**Work instructions:** Reproduce the rows below verbatim, starting at the line that contains "You are a GUI" and ending at the last line of the rows, both ends included. Omit the pictures from your copy.

**Rows from a data source:**
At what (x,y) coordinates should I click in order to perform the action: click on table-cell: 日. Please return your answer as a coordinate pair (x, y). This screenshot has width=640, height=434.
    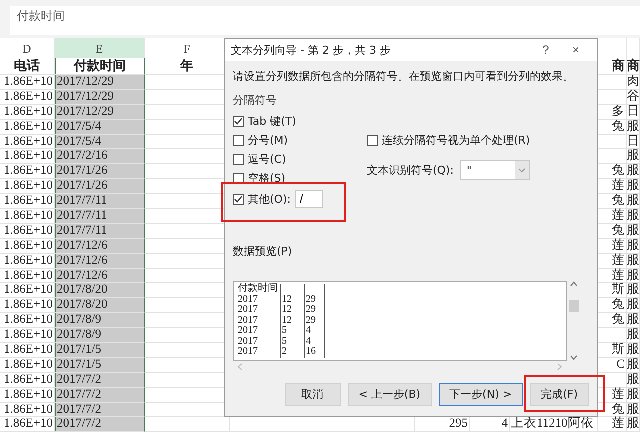
    Looking at the image, I should click on (634, 142).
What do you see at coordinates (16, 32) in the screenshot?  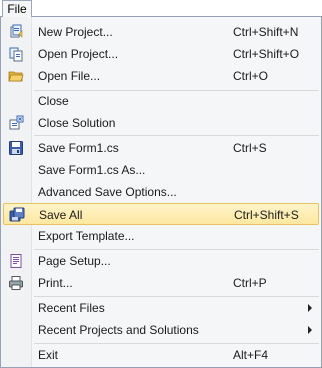 I see `new-project-icon` at bounding box center [16, 32].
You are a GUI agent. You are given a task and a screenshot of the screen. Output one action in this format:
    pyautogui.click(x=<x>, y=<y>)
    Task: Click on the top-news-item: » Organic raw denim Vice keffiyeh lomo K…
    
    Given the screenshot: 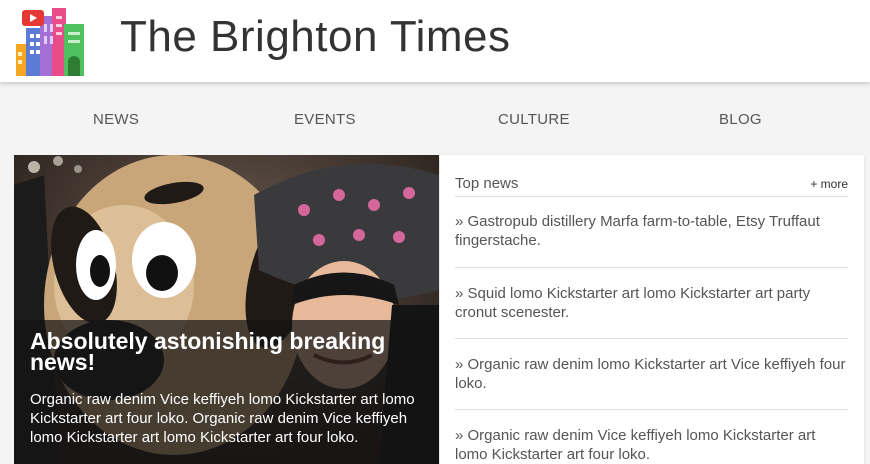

**Answer to the exercise:**
You are a GUI agent. You are given a task and a screenshot of the screen. Output one action in this format:
    pyautogui.click(x=<x>, y=<y>)
    Task: Click on the top-news-item: » Organic raw denim Vice keffiyeh lomo K…
    
    Given the screenshot: 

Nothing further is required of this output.